Чуть позже Твардовский назовет эти месяцы «годом кризиса, когда конец всем иллюзиям», и четко констатирует:

«Как не вдруг и с каким трудом и торможением изживают себя формы политической жизни, обреченные на слом.

Но наступает момент, когда они уже только по инерции существуют и по инерции обязывают. Пока еще справляют службу по памяти и по книгам, раскрываемым (не глядя) на известных страницах, заляпанных воском и с обтерханными уголками, но уже проповедей не только не произносят, но и не читают „по тексту“. И прихожанам уже наскучило подмечать за ними все их слабости — недостаток благолепия и натурального воодушевления, — они выходят из церкви (или партийного собрания! — А. Т-в) и, надев шапки, говорят и помышляют о своем, житейском, будничном, частном» (запись 9 сентября 1968 года).

И в характерном соседстве с этой записью — восхищение повестью Виктора Лихоносова «На улице Широкой», где «жизнь без „роли парторганизации“, без всего такого», без необходимости «приплетать „руководящую роль“ там, где ее попросту нет».

Твардовский не удерживается, чтобы не заметить, что те, кто «справляет службу», «руксостав» — «это люди ничего не умеющие, ни на что не пригодные, кроме руководства — сверху донизу, — у них ни специальности, ни образования, ни навыков работы, ни привычки читать, не то что писать» (запись 30 января 1969 года).

Сказано отнюдь не в запале; Александр Трифонович еще вернется к данному сюжету и в самом серьезном, аналитическом тоне:

«Люди, которые нынче ведут страну, вступили в строй руководящих людей в пору „вынужденных перемещений“ (времени массовых арестов. — А. Т-в)… и для них без них уже все было решено и представлено как истина в последней инстанции, за которой сила — величайшая и неизменная, — думать было не нужно (да и не безопасно). И так они и держатся этими навыками, апеллируя к прошлому — там было все ясно и хорошо. Но как говорится, „сколько можно“» (запись 18 марта 1969 года).

В такой обстановке и с такими мыслями работает поэт на «приусадебном участке» над новой поэмой. К апрелю 1969 года уже готовы первые главы, которые автор намеревается печатать, хотя они совсем «не ко времени».

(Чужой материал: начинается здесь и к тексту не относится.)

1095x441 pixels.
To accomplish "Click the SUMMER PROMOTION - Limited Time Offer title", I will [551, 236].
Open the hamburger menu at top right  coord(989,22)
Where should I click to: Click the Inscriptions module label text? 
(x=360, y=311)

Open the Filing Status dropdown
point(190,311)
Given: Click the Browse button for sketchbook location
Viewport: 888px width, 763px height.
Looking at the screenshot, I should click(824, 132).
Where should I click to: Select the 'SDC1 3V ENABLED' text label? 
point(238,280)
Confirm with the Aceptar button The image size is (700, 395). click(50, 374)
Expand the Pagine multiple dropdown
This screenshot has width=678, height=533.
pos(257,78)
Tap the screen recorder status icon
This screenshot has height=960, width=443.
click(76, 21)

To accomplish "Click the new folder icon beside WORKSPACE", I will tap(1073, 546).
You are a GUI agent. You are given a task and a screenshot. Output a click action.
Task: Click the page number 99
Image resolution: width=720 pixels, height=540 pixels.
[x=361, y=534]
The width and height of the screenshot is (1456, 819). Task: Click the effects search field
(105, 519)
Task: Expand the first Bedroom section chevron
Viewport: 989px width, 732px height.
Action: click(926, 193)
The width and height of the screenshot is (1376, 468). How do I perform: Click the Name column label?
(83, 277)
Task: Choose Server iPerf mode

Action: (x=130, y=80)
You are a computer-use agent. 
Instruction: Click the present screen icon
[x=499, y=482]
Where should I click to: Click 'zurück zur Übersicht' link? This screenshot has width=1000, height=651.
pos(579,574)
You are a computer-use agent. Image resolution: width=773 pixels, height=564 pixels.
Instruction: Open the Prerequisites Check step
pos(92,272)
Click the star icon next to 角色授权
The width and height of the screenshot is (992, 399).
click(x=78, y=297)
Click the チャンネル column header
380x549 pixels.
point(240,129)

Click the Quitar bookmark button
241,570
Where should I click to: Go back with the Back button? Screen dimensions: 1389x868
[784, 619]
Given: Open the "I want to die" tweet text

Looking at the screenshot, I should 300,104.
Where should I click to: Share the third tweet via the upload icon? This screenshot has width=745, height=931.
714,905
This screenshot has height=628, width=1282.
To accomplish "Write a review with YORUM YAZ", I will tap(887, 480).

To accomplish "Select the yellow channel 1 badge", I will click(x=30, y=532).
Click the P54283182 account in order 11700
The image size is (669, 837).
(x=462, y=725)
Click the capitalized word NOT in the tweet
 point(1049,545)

Пережитое страной и народом за минувший век было таким горьким, трагическим, сложным, противоречивым, что иные литераторы, не говоря уже о политиках, совсем не прочь, чтобы многое из прошедшего как бы стерлось из памяти.

Твардовскому же, как будет сказано в поэме, напротив, «все былые недомолвки домолвить нынче долг велит»:

А я — не те уже годочки —

Не вправе я себе отсрочки

Предоставлять.

Гора бы с плеч —

Еще успеть без проволочки

Немую боль в слова облечь.

Он снова шел против течения: вокруг усерднейшим образом «стирали»!

Уж на что туманно именовалось в годы «оттепели» происходившее при Сталине, но теперь и стыдливый эвфемизм «культ личности» постепенно исчезает из речей, постановлений и статей. Когда, выступая на очередном писательском пленуме, земляк Твардовского, поэт Николай Рыленков, еще не успев сориентироваться, произнес эти слова, в президиуме ему сделали выговор.

Сходят на нет упоминания о терроре, лагерях, поражениях первых лет войны и тяжких потерях (даже соответствующие главы шолоховского романа в «Правде» не напечатали)[43].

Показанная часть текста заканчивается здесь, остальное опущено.